2013 SimilarityJoinsinRelationalData

• (Augsten & Böhlen, 2013) ⇒ Nikolaus Augsten, and Michael H Böhlen. (2013). “Similarity Joins in Relational Database Systems.” In: Synthesis Lectures on Data Management Journal, 5(5). doi:10.2200/S00544ED1V01Y201310DTM038

Subject Headings:

Notes

Cited By

• http://scholar.google.com/scholar?q=%22Similarity+Joins+in+Relational+Database+Systems%22+2013
• http://dl.acm.org/citation.cfm?id=2601748&preflayout=flat#citedby

Quotes

Author Keywords

• strings; trees; similarity; edit distance; q-grams; pq-grams; token-based distance; lower bound; upper bound; similarity join

Abstract

State-of-the-art database systems manage and process a variety of complex objects, including strings and trees. For such objects equality comparisons are often not meaningful and must be replaced by similarity comparisons. This book describes the concepts and techniques to incorporate similarity into database systems. We start out by discussing the properties of strings and trees, and identify the edit distance as the de facto standard for comparing complex objects. Since the edit distance is computationally expensive, token-based distances have been introduced to speed up edit distance computations. The basic idea is to decompose complex objects into sets of tokens that can be compared efficiently. Token-based distances are used to compute an approximation of the edit distance and prune expensive edit distance calculations. A key observation when computing similarity joins is that many of the object pairs, for which the similarity is computed, are very different from each other. Filters exploit this property to improve the performance of similarity joins. A filter preprocesses the input data sets and produces a set of candidate pairs. The distance function is evaluated on the candidate pairs only. We describe the essential query processing techniques for filters based on lower and upper bounds. For token equality joins we describe prefix, size, positional and partitioning filters, which can be used to avoid the computation of small intersections that are not needed since the similarity would be too low.

Preface

During the last few decades database systems have evolved substantially and today it is common for database systems to manage a large variety of complex objects. At the physical level, there has been significant progress in terms of storing and processing such complex objects. At the logical level, however, complex objects remain a challenge. A key reason is that equality, which is appropriate for simple objects, is often ineffective for complex objects. In this book we describe the essential concepts and techniques toward a principled solution for processing complex objects that must be compared in terms of similarity rather than equality.

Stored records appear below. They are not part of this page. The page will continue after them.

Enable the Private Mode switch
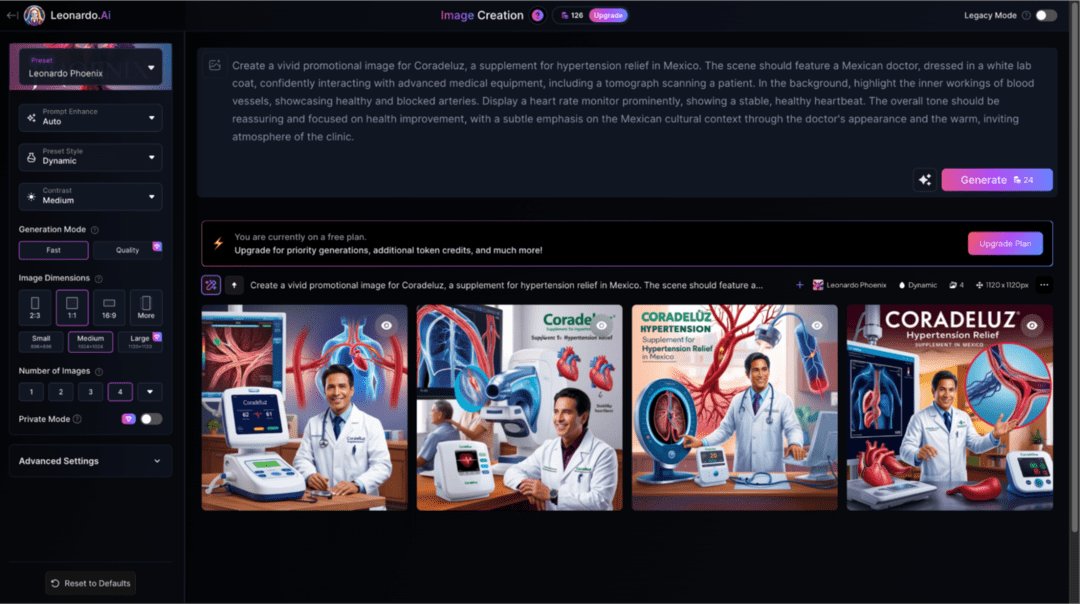Screen dimensions: 1080x604 pyautogui.click(x=151, y=419)
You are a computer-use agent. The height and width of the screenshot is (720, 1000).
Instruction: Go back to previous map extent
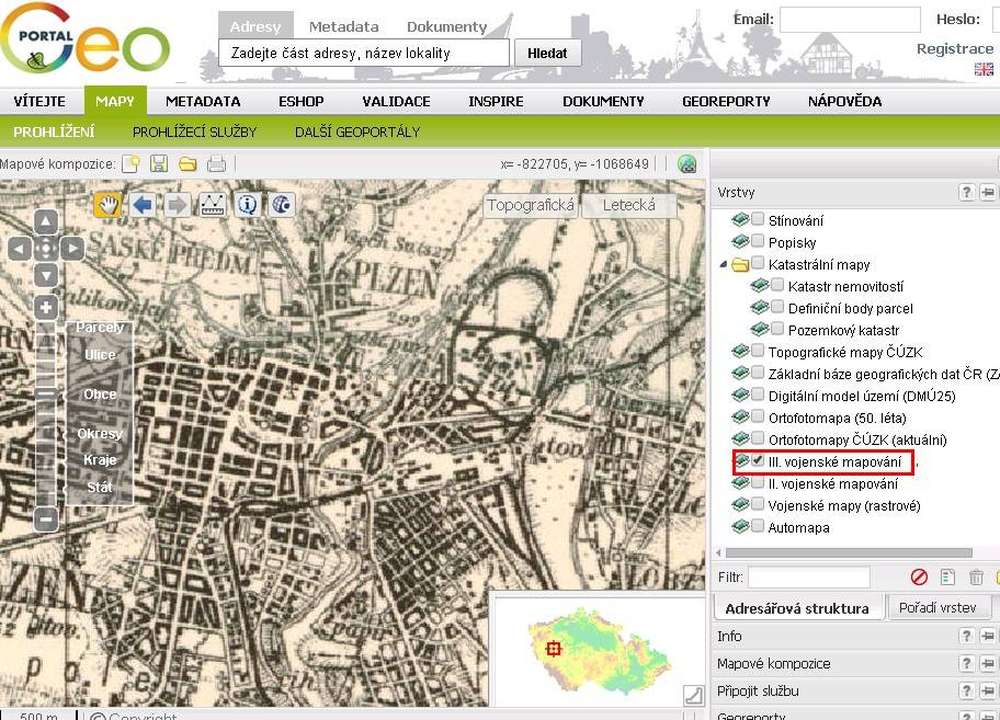point(143,205)
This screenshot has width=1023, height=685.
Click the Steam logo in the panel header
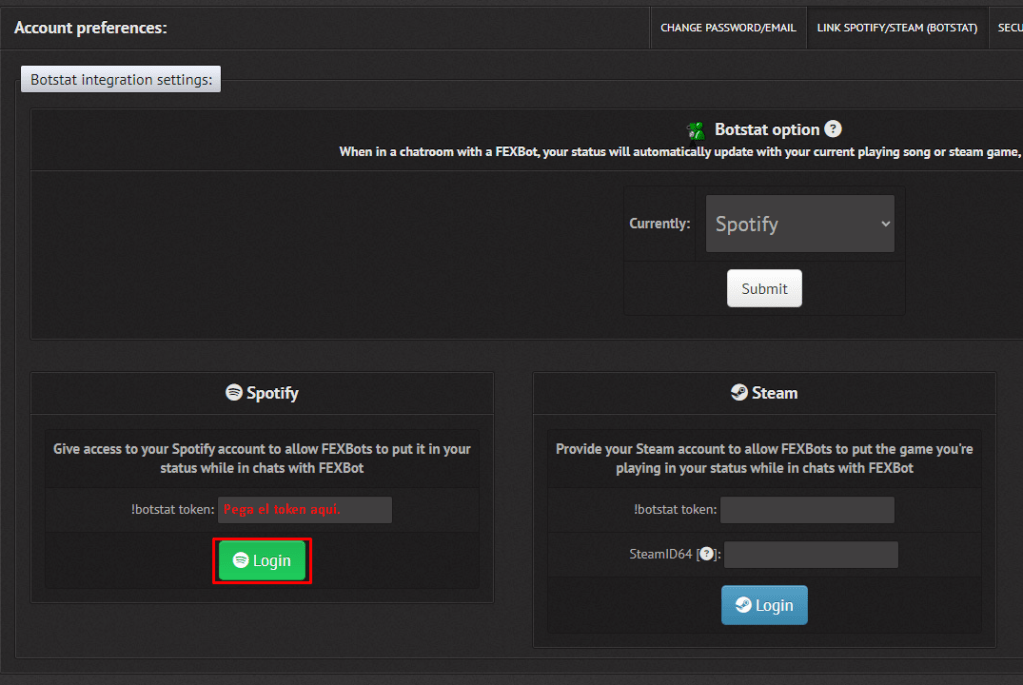tap(739, 393)
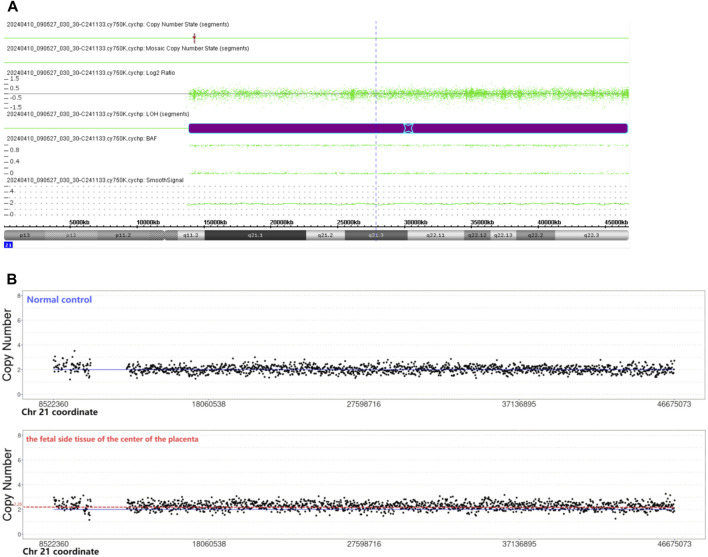Click the q22.2 cytoband
The height and width of the screenshot is (557, 708).
pyautogui.click(x=536, y=235)
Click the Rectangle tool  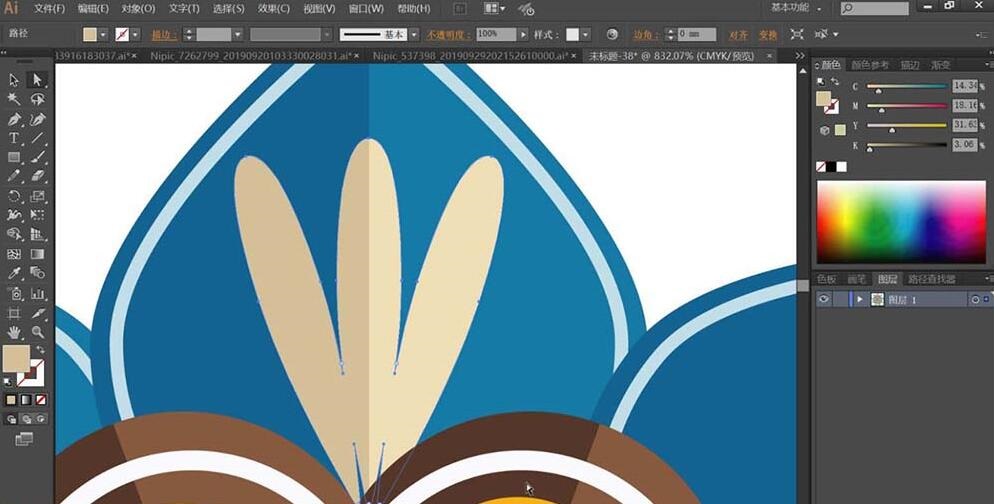pyautogui.click(x=14, y=157)
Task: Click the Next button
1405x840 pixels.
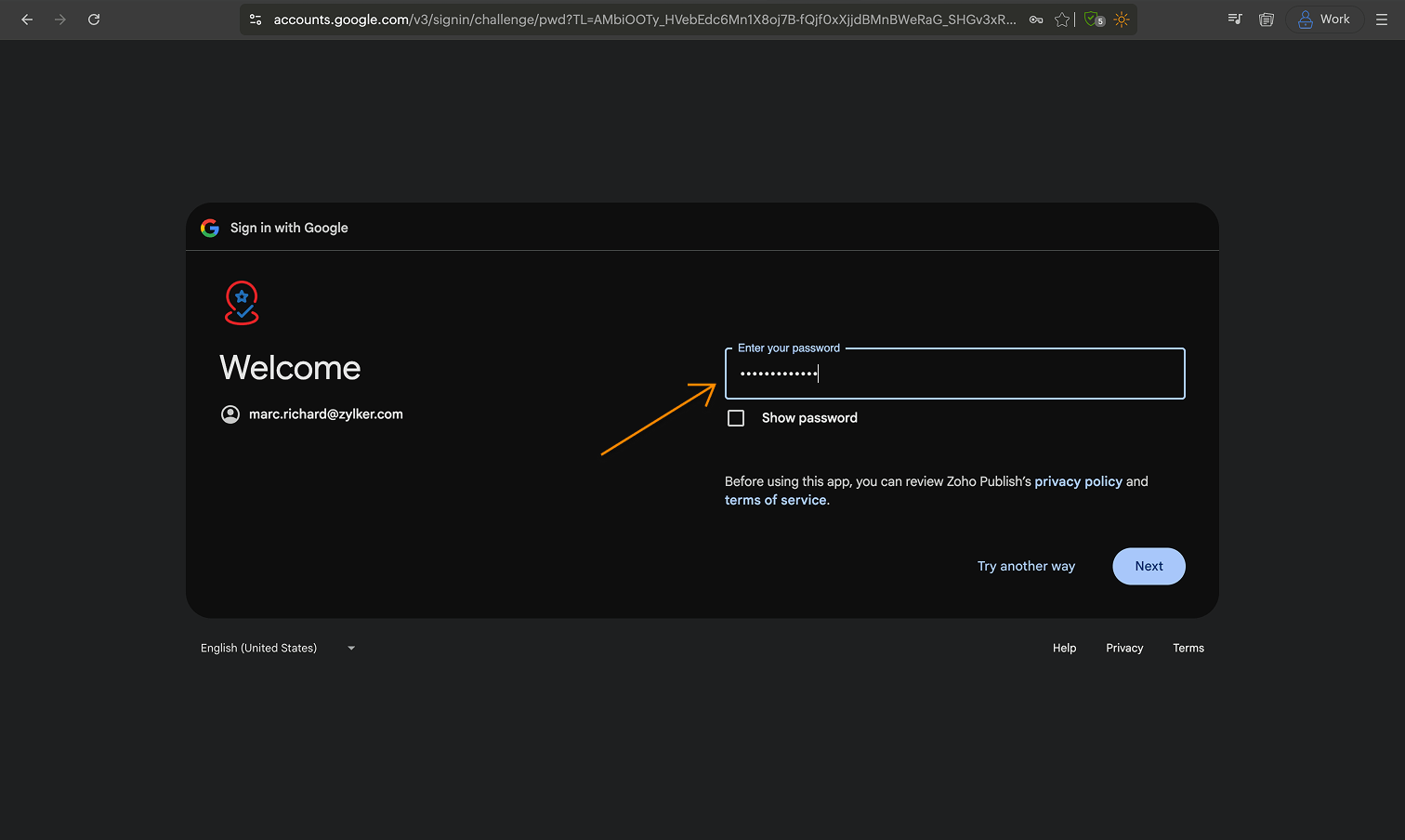Action: point(1149,567)
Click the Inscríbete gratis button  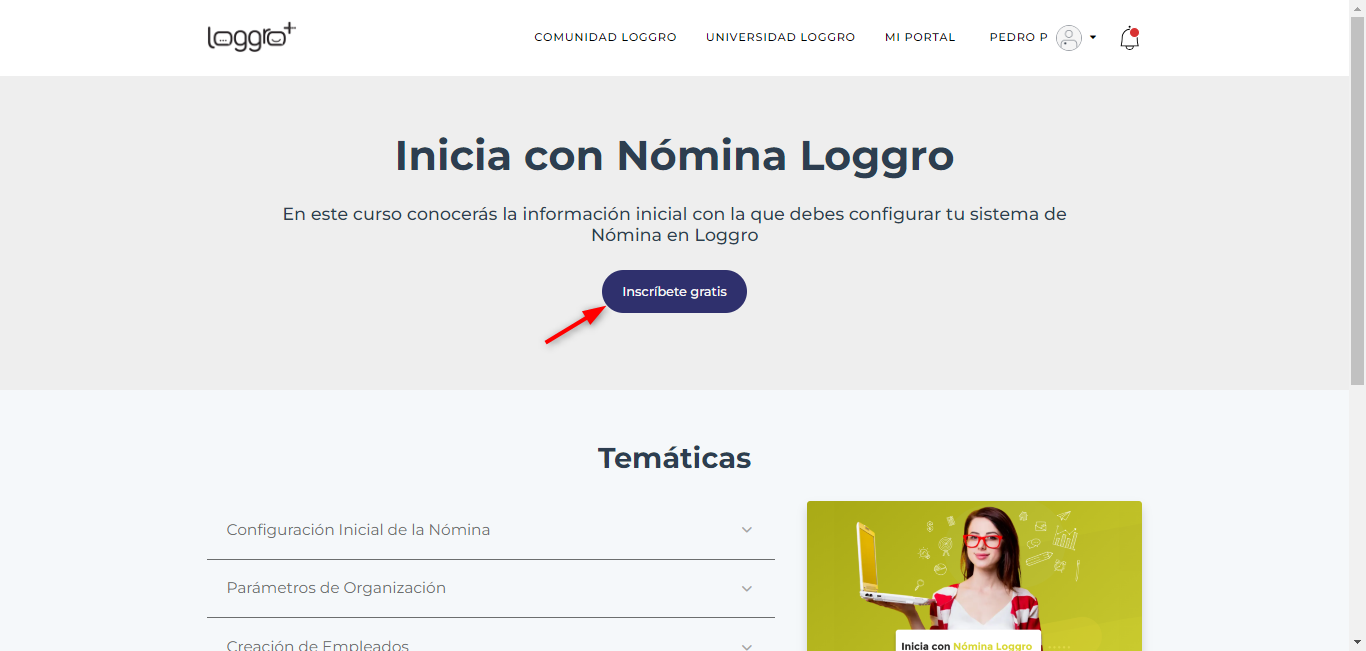point(674,292)
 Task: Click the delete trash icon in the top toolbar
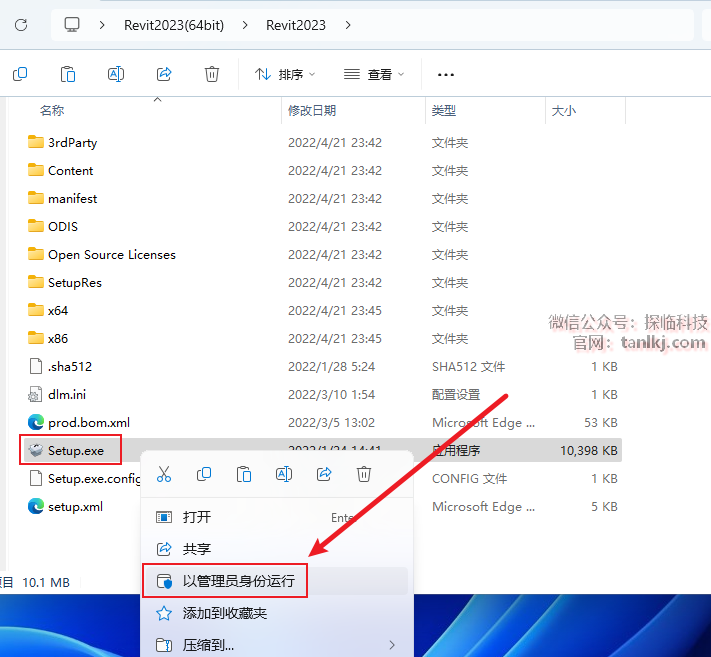click(212, 74)
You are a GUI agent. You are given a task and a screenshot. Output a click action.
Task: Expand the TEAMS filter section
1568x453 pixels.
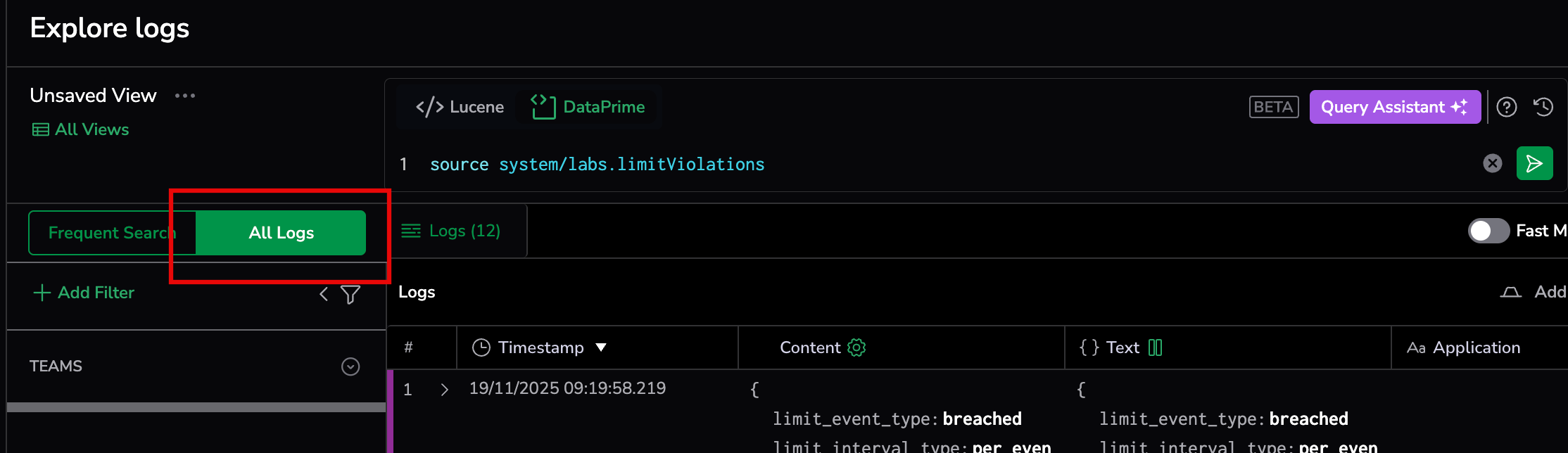(350, 366)
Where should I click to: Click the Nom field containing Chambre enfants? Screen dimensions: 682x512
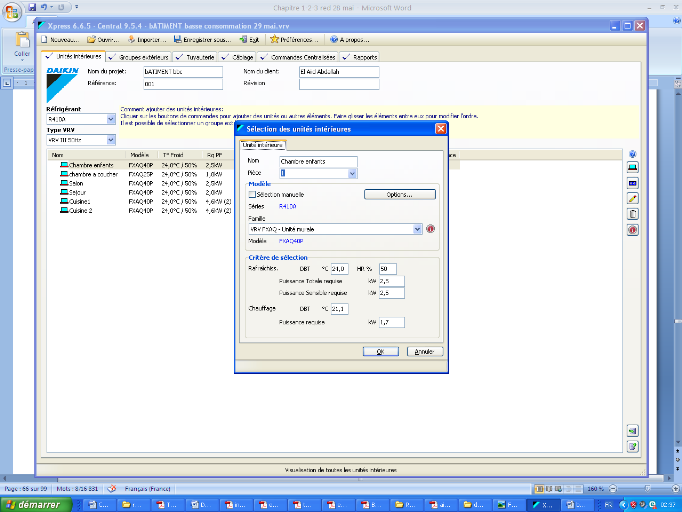point(319,160)
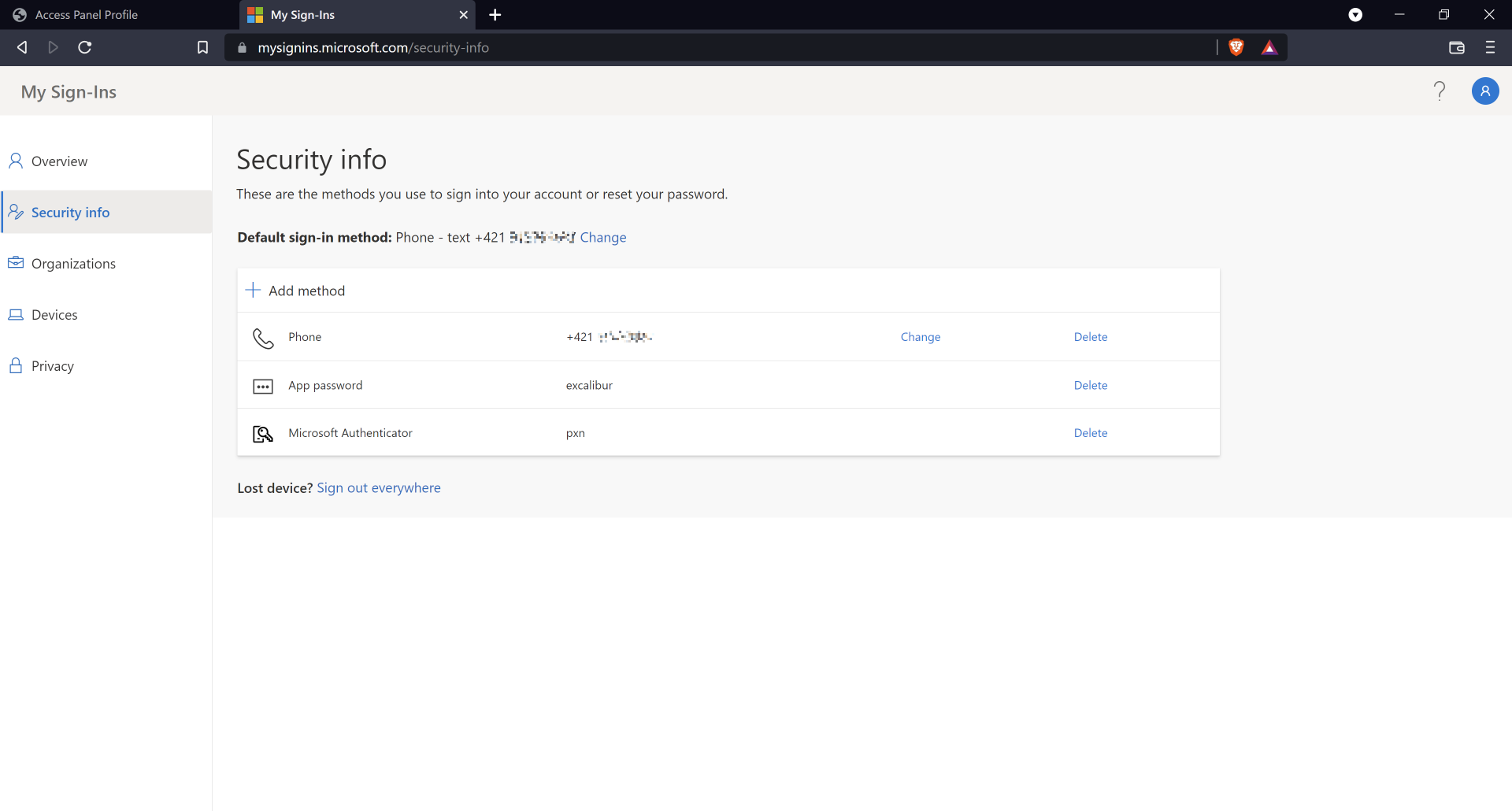Open the account profile avatar
This screenshot has width=1512, height=811.
click(1484, 91)
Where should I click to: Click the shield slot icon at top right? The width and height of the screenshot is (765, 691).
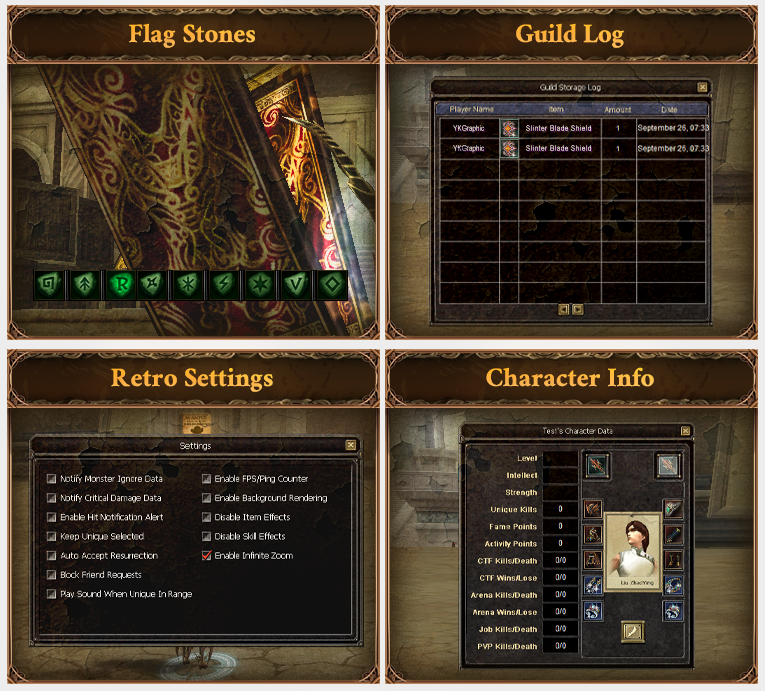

An intuitive approach to define the similarity of complex objects is the edit distance, i.e., the number of basic edit operations that are required to transform one object into another. The intuitive nature of the edit distance is the reason why edit distances have become the de facto standard for complex objects. We define the string and tree edit distance, give algorithms to compute these distances, and work out the essential properties that support the effective and efficient processing of complex objects.

Token distances, which decompose complex objects into sets of tokens, have been proposed to deal with the high computational cost of edit distances. The token distance is computed by comparing the token sets that are the result of the decompositions. The more similar two token sets are the smaller is their distance. Token sets are compared by counting the number of identical elements in the sets. Set intersection is an operation that is well supported by database systems and scales to large sets. We survey the different techniques to compute and process token sets, and we discuss in detail three representative decomposition techniques: strings with q-grams, ordered trees with pq-grams, and unordered trees with windowed pq-grams.

Determining the exact distance between complex objects, particularly for joins where all pairs of objects must be compared, is often too expensive. To reduce the costs of such computations, filter and refine approaches have been developed. The goal of the filter step is to cheaply identify candidate pairs for which the exact similarity must be computed. Non-candidate pairs do not have to be considered because their similarity is not sufficient to be included in the result. We describe various filter techniques, and provide lower and upper bounds that can be used to efficiently compute similarity joins.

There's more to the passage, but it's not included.